SparkFun Levels Up!

A whole new version of sparkfun.com is released! Wish lists! Other stuff! New server hardware! Plus a visualization of the development of the entire code base up to this point.

Welcome to the new SparkFun.com!

In any respectable RPG when you slay just the right number of blue mushroom zombies your level increases. The developers of the SparkFun IT Department have been hacking away at such creatures for months and today our level has most definitely ascended.

1997, October 1, The END DAY ...

SparkFun.com may look the same, but that's the intent. Under the surface SparkFun.com has been literally rebuilt from scratch. There's a lot to cover here, so I'm going to dive right in with perhaps the most obvious new feature: Wish Lists.

  • Have as many wish lists as you like.
  • Name them whatever you like.
  • Make them public and share them with others if you so choose.

I'm sure you can think of how to make the best use of Wish Lists in practice, so if you are one of the many customers that's been clamoring for this feature, enjoy your new toy!

So what other new features are now live? Some of the bigger things you may notice:

  • Clean URLs
  • A brand new shopping cart
  • One-page checkout
  • Greatly improved load times

Plus too many little things to name. Explore the site and look for easter eggs.

Something broke!

If you find yourself uttering these words then you've probably found a bug. Even with the kilothaums of testing we've been doing for weeks something may well have been missed.

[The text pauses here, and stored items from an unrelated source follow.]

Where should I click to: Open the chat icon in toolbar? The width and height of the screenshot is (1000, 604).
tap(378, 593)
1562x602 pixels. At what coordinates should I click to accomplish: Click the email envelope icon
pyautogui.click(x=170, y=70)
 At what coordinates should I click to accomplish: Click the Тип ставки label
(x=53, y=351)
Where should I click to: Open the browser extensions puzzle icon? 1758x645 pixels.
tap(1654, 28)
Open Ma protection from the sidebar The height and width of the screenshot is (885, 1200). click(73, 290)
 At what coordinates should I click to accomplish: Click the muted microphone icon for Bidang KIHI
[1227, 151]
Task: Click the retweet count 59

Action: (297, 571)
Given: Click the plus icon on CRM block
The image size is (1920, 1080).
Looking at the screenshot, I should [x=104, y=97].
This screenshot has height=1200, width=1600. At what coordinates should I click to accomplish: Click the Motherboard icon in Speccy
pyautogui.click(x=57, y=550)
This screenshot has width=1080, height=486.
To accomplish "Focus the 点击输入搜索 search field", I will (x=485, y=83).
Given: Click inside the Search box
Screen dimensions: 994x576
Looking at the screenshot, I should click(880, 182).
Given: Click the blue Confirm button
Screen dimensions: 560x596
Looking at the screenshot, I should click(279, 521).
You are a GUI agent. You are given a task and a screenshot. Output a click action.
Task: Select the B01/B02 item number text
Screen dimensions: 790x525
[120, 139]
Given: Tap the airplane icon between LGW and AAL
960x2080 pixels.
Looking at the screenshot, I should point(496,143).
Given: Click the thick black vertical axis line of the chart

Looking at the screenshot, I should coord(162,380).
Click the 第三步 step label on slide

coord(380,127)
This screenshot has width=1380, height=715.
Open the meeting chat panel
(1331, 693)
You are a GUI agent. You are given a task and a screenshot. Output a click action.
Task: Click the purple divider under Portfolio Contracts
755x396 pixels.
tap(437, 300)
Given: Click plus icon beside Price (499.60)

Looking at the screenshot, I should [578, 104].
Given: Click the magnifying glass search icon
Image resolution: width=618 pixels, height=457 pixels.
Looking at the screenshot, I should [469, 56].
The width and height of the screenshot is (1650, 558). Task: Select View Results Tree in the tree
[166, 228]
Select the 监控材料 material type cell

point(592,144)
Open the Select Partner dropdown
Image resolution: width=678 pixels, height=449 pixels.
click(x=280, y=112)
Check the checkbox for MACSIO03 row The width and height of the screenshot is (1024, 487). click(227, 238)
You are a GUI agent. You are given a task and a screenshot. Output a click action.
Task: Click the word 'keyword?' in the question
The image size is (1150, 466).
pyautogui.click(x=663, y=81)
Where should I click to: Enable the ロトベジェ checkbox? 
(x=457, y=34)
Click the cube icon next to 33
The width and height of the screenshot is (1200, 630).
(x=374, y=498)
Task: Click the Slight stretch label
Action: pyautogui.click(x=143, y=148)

Please post bugs and issues in this forum thread!

We'll be monitoring the thread continuously and posting as we fix stuff so that the whole community can know when a problem is found and, ultimately, remedied.

New Iron

Along with all the new features you're also being served this page from a cluster with a lot more power.

Our live cluster began with a stack of five Dell R410s. It's since grown, and grown again, and now we have this attractive pile of whirring fans:

The SparkFun cluster moves into a full rack.

Our cluster grew so much we had to move out of our little half rack and into a full one! One of those two 4U boxes is Spino, the primary web server that's been dishing out content for most of 2010. The other is Seismo, a near-exact clone of Spino that (among other things) lets us test new features in a live-ish environment. The stark yellow boxes are our new load balancers with SSL acceleration.  Plus there's some other fun toys in there, like a 10Gbps Dolphin Interconnect.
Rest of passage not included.